For Esmé with Love and Squalor by J.D. Salinger (1953)I was planning to continue with Jay McInerney with another Alison Poole short story, but with the death of J.D. Salinger this week – a round up of the various tributes was published by the Guardian – I felt that it was a good time to look back at some of his shorter fiction. This week I’ll be reading the first of the Glass Family stories “A Perfect Day for Bananafish” from the short story collection Nine Stories, usually published outside the U.S. as For Esmé with Love and Squalor and Other Stories.

“A Perfect Day for Bananafish” follows two separate dialogues, presumably occurring at roughly the same time. The first is a telephone conversation between Muriel and her mother. The dialogue is mostly banal, Muriel is on holiday in Florida with her husband Seymour, who her mother has some misgivings about.

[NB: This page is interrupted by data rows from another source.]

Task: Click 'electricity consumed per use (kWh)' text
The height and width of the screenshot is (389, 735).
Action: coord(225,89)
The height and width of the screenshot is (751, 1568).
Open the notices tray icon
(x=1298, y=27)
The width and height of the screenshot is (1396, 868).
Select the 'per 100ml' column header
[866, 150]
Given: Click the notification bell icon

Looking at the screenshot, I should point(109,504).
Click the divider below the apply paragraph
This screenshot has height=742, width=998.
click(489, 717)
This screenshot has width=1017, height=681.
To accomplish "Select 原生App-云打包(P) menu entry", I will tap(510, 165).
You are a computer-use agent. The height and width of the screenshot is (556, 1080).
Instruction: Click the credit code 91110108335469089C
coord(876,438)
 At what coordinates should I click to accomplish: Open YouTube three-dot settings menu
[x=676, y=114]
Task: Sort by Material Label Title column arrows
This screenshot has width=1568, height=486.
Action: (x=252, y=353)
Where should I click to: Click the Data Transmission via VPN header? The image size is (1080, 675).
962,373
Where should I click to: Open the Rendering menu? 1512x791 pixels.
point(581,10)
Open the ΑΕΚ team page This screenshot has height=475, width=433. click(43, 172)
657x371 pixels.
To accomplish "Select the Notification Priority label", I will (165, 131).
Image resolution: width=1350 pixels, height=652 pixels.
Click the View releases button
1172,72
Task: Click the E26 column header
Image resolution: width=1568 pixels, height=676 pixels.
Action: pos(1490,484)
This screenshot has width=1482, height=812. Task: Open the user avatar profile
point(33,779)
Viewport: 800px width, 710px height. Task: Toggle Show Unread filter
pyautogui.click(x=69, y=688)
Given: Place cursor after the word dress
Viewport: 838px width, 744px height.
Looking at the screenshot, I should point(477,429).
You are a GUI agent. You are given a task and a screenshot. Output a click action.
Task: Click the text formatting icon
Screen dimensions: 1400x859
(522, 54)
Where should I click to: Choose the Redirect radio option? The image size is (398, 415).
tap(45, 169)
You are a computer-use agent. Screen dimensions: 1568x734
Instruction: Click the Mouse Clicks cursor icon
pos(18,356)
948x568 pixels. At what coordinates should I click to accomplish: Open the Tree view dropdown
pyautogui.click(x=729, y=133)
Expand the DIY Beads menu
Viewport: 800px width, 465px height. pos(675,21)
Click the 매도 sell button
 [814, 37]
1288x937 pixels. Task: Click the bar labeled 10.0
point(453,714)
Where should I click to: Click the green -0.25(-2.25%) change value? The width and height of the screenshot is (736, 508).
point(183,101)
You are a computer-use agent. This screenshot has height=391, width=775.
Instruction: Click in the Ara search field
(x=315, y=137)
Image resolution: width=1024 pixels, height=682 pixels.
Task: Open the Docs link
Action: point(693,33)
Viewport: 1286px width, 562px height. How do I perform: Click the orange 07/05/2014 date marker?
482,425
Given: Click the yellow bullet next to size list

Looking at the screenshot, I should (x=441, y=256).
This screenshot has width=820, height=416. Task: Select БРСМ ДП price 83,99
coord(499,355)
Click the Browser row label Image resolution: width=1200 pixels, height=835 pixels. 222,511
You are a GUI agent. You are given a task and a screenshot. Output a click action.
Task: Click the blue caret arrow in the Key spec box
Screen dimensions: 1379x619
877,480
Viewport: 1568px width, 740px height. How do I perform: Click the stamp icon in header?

There is constant mention of some “funny business with the trees” that concerns Muriel’s mother, especially when she discovers that Seymour drove down to Florida. Muriel asks her mother about a book that Seymour sent her from Germany:

‘No. Only he asked me about it, when we were driving down. He wanted to know if I’d read it.’
‘It was in German!’
‘Yes, dear. That doesn’t make any difference,’ said the girl, crossing her legs. ‘ He said that the poems happen to be written by the only great poet of the century. He said I should’ve bought a translation or something. Or learned the language, if you please.’
‘Awful. Awful. It’s sad, actually, is what it is. Your father said last night—’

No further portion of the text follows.